Value propositions are a core element of your marketing strategy. They describe how you create value for customers and, therefore, they are the ultimate source for your marketing content. In fact, you can't create compelling marketing content until you really understand how you create value for customers.
Despite their undeniable importance, most companies don't do a good job of formulating and communicating compelling value propositions. A recent survey of decision makers in B2B companies conducted by the Marketing Leadership Council of the Corporate Executive Board found that 86 percent of the "unique benefits" touted by sellers were not seen by potential buyers as having enough impact to create a preference for a particular seller.
In their 2007 book, Value Merchants, James C. Anderson, Nirmalya Kumar, and James A. Narus identified three basic types of B2B value propositions.

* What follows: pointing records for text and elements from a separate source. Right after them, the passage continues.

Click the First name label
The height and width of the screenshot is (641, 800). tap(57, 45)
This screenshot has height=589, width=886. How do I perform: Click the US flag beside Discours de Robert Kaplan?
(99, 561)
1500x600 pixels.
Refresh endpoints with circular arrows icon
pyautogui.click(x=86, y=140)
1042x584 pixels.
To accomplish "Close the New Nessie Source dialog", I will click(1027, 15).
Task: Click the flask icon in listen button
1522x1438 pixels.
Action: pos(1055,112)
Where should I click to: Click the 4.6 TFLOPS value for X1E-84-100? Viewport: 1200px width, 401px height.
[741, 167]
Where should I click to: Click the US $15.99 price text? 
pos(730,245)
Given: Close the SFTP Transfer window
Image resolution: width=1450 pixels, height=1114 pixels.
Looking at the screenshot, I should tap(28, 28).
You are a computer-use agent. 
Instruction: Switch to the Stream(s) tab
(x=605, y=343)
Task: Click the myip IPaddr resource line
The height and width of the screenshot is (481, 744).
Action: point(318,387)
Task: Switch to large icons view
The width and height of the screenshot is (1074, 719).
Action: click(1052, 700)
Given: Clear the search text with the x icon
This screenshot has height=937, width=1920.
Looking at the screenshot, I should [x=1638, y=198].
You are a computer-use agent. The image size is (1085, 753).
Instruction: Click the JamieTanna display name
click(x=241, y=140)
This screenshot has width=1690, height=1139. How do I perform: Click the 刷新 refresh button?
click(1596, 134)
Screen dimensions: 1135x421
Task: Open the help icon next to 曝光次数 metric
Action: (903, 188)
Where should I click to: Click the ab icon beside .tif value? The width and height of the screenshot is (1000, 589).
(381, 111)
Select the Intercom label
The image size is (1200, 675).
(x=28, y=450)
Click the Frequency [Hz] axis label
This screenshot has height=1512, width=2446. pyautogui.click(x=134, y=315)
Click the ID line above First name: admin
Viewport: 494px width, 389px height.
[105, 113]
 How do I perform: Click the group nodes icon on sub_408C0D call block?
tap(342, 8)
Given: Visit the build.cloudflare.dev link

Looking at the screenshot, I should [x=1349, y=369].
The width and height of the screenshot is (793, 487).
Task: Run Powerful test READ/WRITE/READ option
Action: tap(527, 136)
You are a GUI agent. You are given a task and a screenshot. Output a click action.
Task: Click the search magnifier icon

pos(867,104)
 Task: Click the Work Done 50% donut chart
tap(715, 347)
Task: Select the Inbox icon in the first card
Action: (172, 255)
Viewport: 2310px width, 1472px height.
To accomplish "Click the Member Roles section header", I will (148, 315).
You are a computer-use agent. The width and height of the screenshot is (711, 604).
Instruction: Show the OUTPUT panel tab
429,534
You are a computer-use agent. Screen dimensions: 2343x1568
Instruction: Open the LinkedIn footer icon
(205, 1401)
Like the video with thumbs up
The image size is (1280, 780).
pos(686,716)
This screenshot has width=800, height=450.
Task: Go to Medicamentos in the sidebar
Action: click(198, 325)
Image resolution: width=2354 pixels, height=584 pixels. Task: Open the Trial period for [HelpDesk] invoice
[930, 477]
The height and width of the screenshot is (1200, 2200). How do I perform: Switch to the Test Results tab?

All Benefits - Essentially, a list of all the benefits that managers believe their solutions might deliver to target customers. This type of value proposition requires the least knowledge about specific customers or competitors, but it has one major drawback. This approach can lead managers to claim advantages for solution features that actually provide little real benefits to target customers.
Favorable Points of Difference - When managers use this type of value proposition, they attempt to differentiate their solution by identifying favorable points of differrence between their solution and the customer's next-best alternative. While better than an All Benefits vallue proposition, this type of value proposition still has a major drawback. It can lead managers to assume that all favorable points of difference will be valuable to a prospect, while the reality may be that many points of difference contribute little value to a particular prospect.
Resonating Focus - The third type of value proposition is called Resonating Focus. Anderson, et. al. say that in a world where potential buyers are extremely busy, sellers must use value propositions that are both compelling and simple. The basic idea behind a Resonating Focus value proposition is to identify the one or two points of difference (between your solution and your competitor's) that deliver the greatest value to the target customers.
Resonating Focus value propositions dovetail nicely with content marketing. To begin with, companies that use Resonating Focus value propositions develop customized value propositions for various customer segments. This is necessary because the elements of value that matter most are likely to vary based on the type of customer involved.
It's also possible to extend the Resonating Focus value proposition concept from customers (organizations) to individual buyers or buyer personas. And when you develop Resonating Focus value propositions for each of your buyer personas, you will have taken a large step toward identifying the marketing content you need.